> **TASK TO CARRY OUT**
Give the records from the start through the line containing "The width and height of the screenshot is (1308, 1178)." as a numbered list, skipping any blank lines.

> **DATA FOR PROCESSING**
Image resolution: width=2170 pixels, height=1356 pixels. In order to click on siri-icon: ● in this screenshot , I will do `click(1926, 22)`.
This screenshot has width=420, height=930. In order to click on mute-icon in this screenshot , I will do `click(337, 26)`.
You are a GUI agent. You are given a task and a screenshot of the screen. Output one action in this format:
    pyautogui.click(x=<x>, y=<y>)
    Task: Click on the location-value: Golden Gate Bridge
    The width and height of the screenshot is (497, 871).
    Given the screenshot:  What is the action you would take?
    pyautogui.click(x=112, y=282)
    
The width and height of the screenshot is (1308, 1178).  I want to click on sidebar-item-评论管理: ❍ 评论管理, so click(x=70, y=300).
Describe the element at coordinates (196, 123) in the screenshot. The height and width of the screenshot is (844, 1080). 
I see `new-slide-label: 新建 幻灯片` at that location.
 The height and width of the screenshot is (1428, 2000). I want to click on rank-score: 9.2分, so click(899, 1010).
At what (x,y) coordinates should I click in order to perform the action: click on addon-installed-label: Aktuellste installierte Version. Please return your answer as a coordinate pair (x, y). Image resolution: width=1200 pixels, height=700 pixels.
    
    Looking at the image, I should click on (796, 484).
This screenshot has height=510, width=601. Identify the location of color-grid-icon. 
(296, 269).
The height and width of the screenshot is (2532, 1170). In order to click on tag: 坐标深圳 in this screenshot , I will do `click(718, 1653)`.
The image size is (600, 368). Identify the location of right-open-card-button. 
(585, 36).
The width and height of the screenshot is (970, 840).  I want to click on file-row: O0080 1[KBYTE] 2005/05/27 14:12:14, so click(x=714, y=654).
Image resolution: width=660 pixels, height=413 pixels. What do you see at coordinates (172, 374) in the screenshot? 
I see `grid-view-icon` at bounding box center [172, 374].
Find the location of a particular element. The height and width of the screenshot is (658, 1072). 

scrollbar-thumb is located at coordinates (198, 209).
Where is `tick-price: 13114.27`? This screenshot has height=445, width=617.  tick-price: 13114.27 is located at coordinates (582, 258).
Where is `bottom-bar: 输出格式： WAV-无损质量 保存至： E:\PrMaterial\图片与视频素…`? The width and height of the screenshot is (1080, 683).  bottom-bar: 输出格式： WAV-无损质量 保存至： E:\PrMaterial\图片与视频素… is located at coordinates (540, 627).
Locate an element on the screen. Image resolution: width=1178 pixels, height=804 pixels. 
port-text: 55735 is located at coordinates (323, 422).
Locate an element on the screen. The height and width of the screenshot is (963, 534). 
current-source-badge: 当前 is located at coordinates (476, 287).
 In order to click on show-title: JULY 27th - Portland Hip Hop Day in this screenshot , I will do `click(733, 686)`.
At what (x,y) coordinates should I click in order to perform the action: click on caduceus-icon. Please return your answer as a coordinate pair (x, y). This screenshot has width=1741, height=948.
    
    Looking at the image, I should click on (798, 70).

> **RESPONSE TO THE EXERCISE**
1. Image resolution: width=2170 pixels, height=1356 pixels. In order to click on siri-icon: ● in this screenshot , I will do `click(1926, 22)`.
2. This screenshot has width=420, height=930. In order to click on mute-icon in this screenshot , I will do `click(337, 26)`.
3. You are a GUI agent. You are given a task and a screenshot of the screen. Output one action in this format:
4.     pyautogui.click(x=<x>, y=<y>)
5.     Task: Click on the location-value: Golden Gate Bridge
6.     The width and height of the screenshot is (497, 871).
7.     Given the screenshot:  What is the action you would take?
8.     pyautogui.click(x=112, y=282)
9. The width and height of the screenshot is (1308, 1178).  I want to click on sidebar-item-评论管理: ❍ 评论管理, so click(x=70, y=300).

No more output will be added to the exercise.